When Paul wrote to the church in Philippi about the coming of Christ, he didn’t speak in nostalgic and sentimental terms. He struck a stirring, triumphant note, singing not only about Christ’s first humble coming as a baby and His humiliation and death but also about his ultimate victory and glory.
Though he was in the form of God,
he did not count equality with God a thing to be grasped,
but he emptied himself
by taking the form of a servant, being born in the likeness of men.

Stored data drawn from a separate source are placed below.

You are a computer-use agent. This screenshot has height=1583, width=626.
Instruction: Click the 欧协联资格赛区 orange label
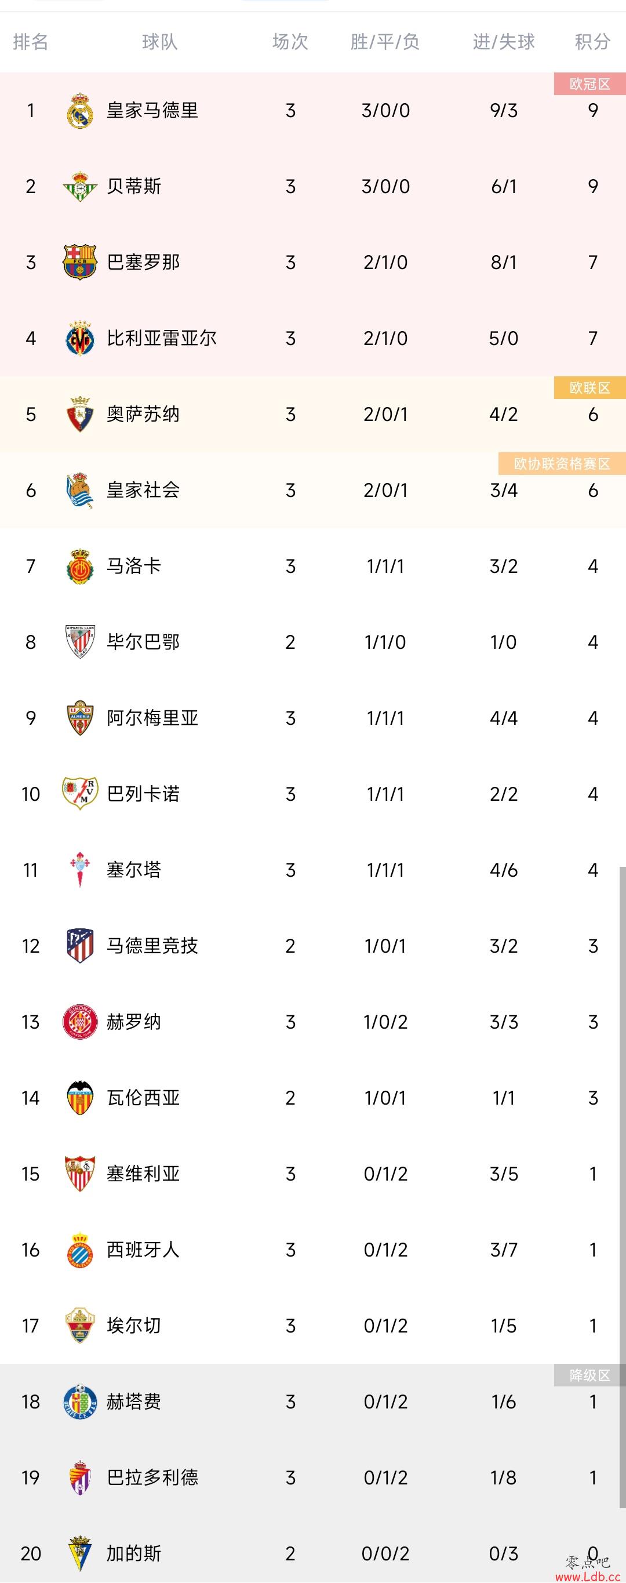[x=562, y=464]
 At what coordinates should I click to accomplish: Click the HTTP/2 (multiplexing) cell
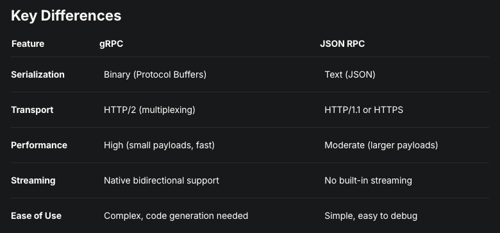tap(149, 110)
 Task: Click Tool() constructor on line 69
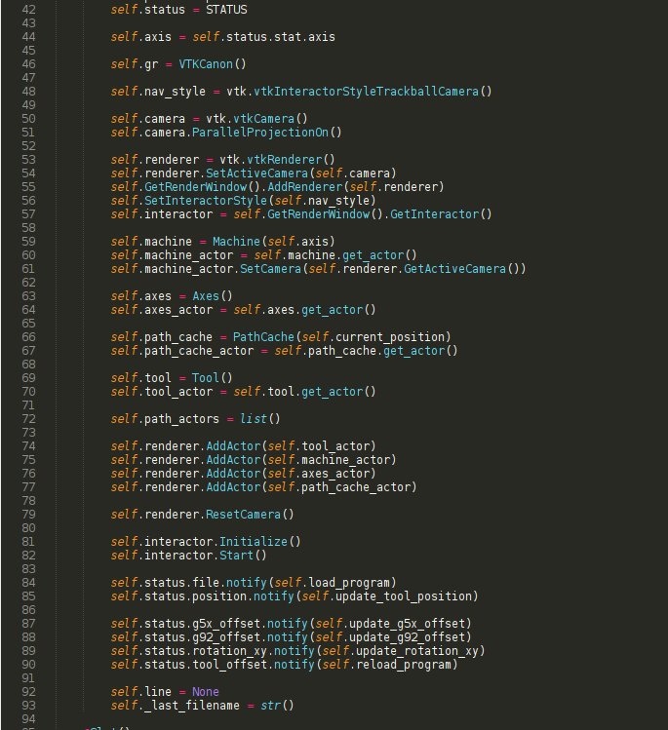click(213, 378)
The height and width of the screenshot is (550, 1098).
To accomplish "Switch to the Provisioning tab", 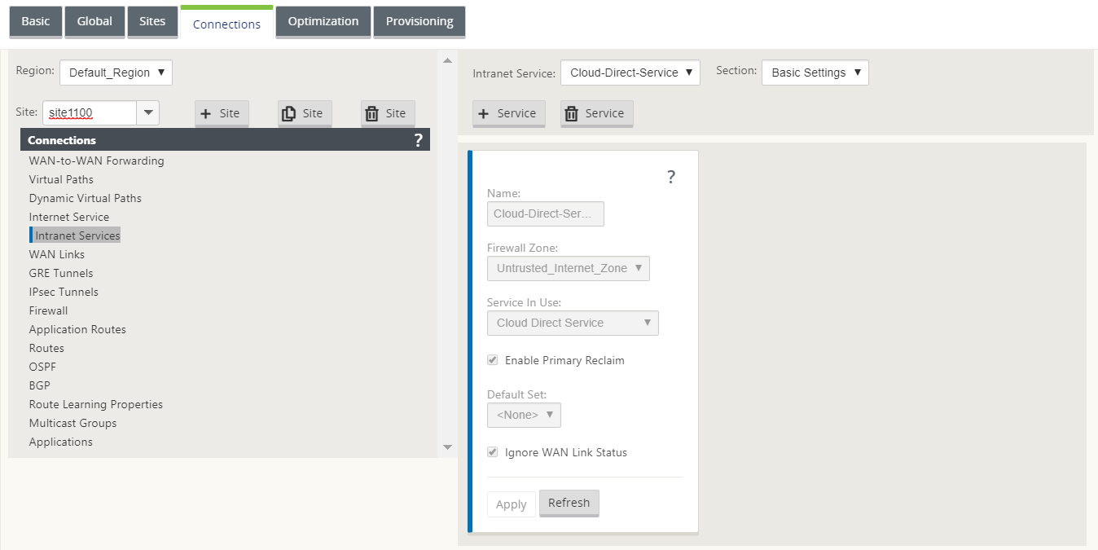I will 419,22.
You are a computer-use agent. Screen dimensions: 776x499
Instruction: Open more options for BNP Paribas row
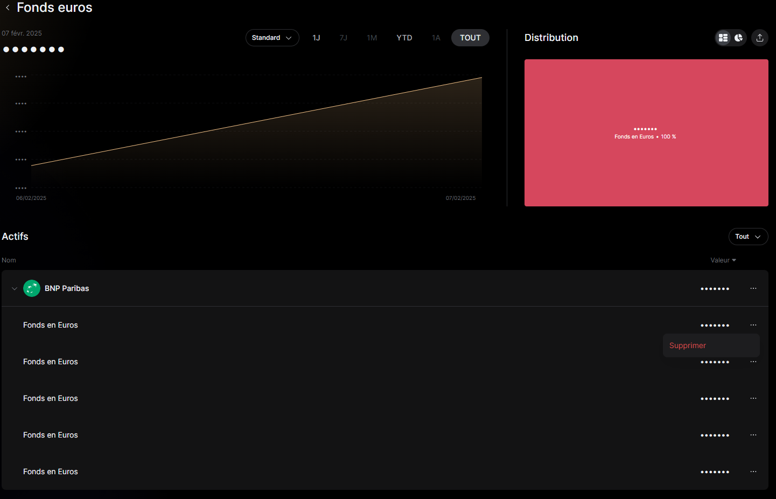tap(753, 288)
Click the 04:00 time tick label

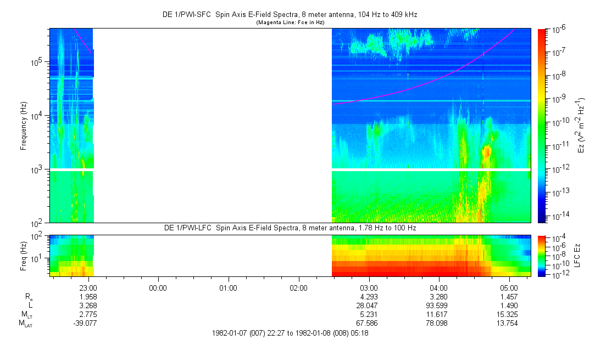[x=438, y=287]
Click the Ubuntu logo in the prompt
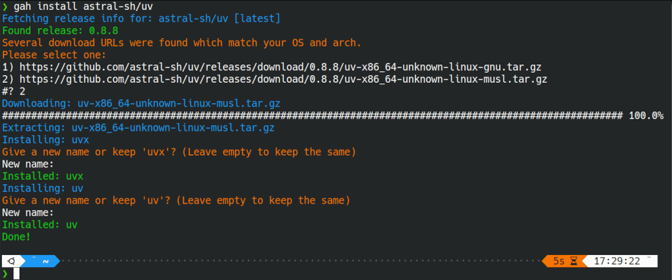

And being found in human form,
he humbled himself
by becoming obedient to the point of death,
even death on a cross.
Therefore God has highly exalted him
and bestowed on him the name
that is above every name,
so that at the name of Jesus
every knee should bow,
in heaven and on earth and under the earth,
and every tongue confess that Jesus Christ is Lord,
to the glory of God the Father.
(Philippians 2:5-11)
Scholars think that Paul’s soaring rhetoric was a well-known Christian hymn. These were lyrics his readers knew well. In other words, when he quotes these lovely words about Christ’s humility in becoming a man and submitting himself to a shameful death, when he trumpets the news of his glorious triumph over death in his Resurrection from the dead, Paul is singing.
In God’s invasion of human history, Paul wants us to celebrate not just His gracious humility but also His glorious triumph over the forces of darkness that afflict us, the powers of sin and death and hell.
In other words, the Good News about Jesus is not that we will win the victory over sin. The Good News is not about our victory at all; it is about how Jesus has already won the victory.
This is Good News that makes the birth of our triumphant Savior a cause for celebration, even when we are in pain, even when we are sad.
We can celebrate because we know that in our long and exhausting battle with sin and death, the final outcome is no longer in question.
The King has come.
And He has triumphed.
Persevere.
Paul Pyle
Discipleship Pastor
For many people, the Christmas season evokes so many warm memories of family and tradition. Even people who are hard and cynical sometimes become soft and tender at the thought of fond Christmas memories. Christmas traditions invite us to go back to the wonder of childhood, and we revel in those memories.
But not all people feel this way about Christmas. For some people, the Christmas season brings back sharp and painful memories. So even the thought of carols and feasts and time with loved ones only opens up old wounds. They may not say it out loud because they don’t want to spoil the mood for everyone else, but it’s “Bah, humbug!” under their breath. Their pain is too deep.
For many other people, Christmas is bittersweet. Along with the warm and cheerful sentiments of the season, Christmas is also a painful reminder of loved ones who are gone from this world and will never again be part of those warm family scenes. And for those people, especially soon after they are bereaved, it is inconceivable that they could ever reconstitute the joy they once knew at Christmas.
But what if Christmas isn’t about nostalgia?
What if there’s something even richer and deeper in the story of the birth of the Christ Child?
When Paul wrote to the church in Philippi about the coming of Christ, he didn’t speak in nostalgic and sentimental terms. He struck a stirring, triumphant note, singing not only about Christ’s first humble coming as a baby and His humiliation and death but also about his ultimate victory and glory.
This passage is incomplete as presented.